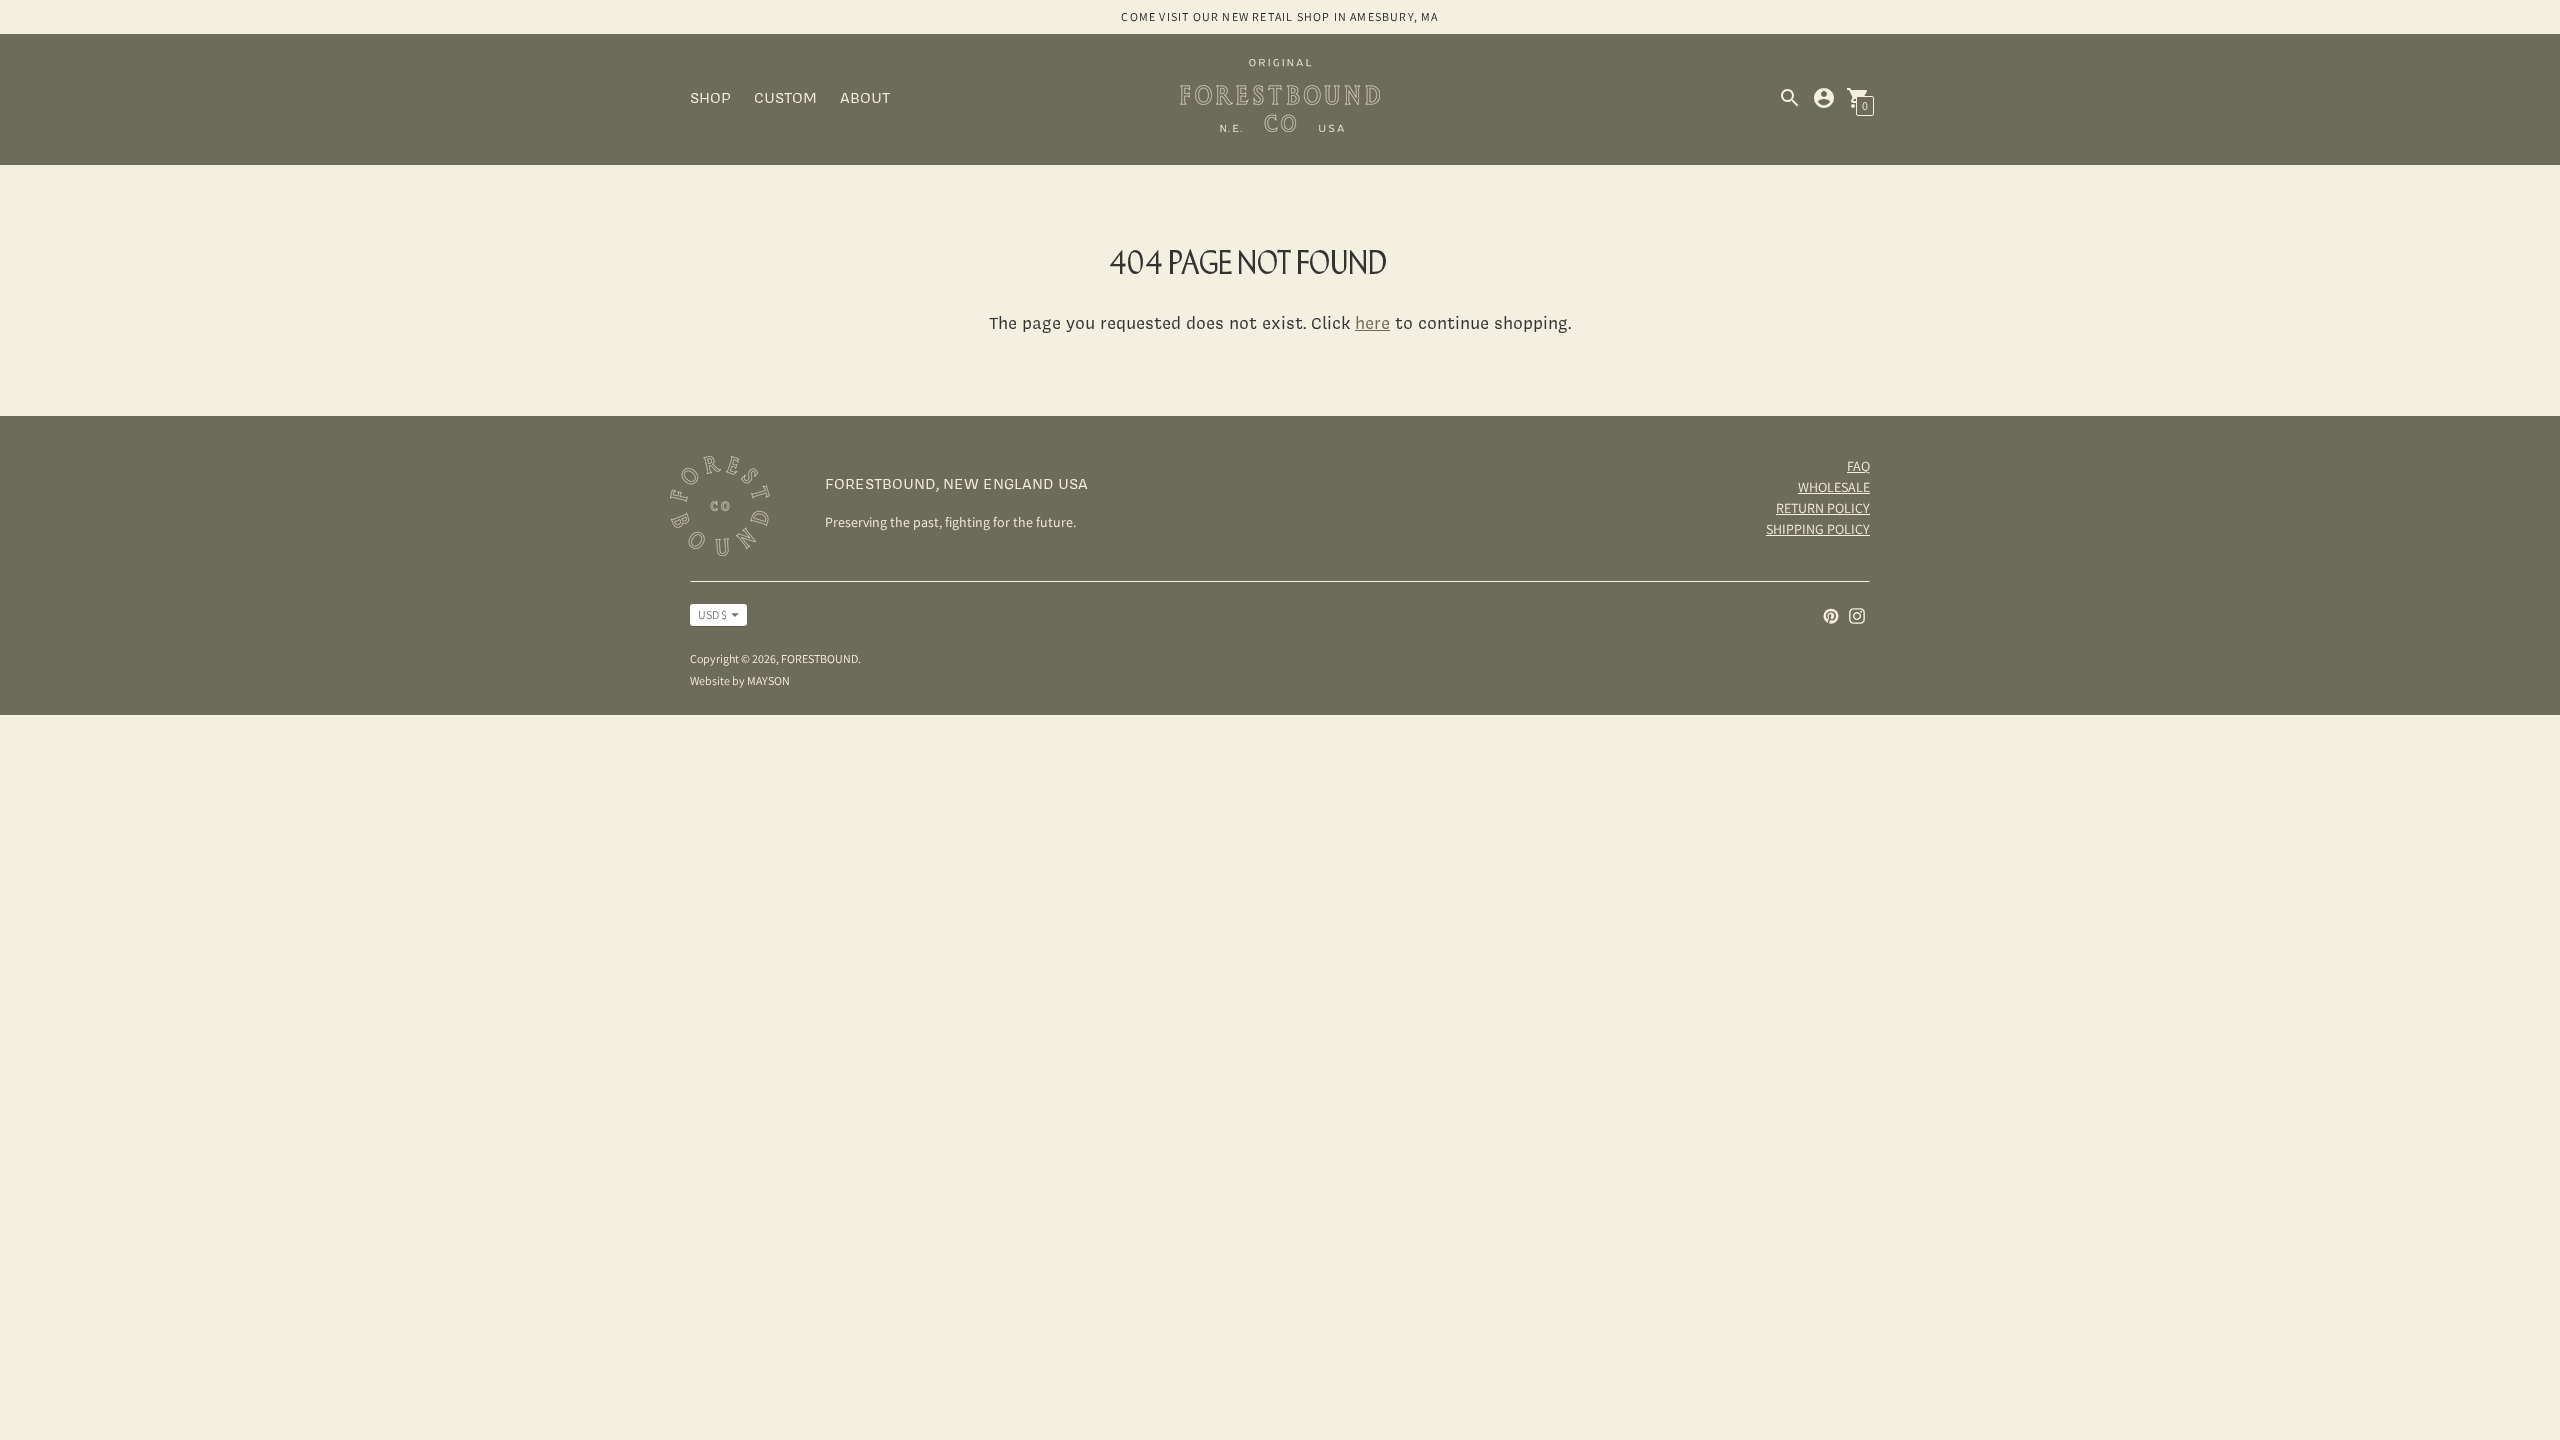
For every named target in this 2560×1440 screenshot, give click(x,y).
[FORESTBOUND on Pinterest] (1831, 614)
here (1372, 322)
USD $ (712, 614)
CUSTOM (785, 97)
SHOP (710, 97)
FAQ (1858, 466)
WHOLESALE (1834, 487)
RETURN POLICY (1823, 508)
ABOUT (865, 97)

Activity:
Output the listing exactly. Leave out any image.

Solution:
For every named target in this 2560×1440 screenshot, give click(x,y).
[FORESTBOUND on Pinterest] (1831, 614)
here (1372, 322)
USD $ (712, 614)
CUSTOM (785, 97)
SHOP (710, 97)
FAQ (1858, 466)
WHOLESALE (1834, 487)
RETURN POLICY (1823, 508)
ABOUT (865, 97)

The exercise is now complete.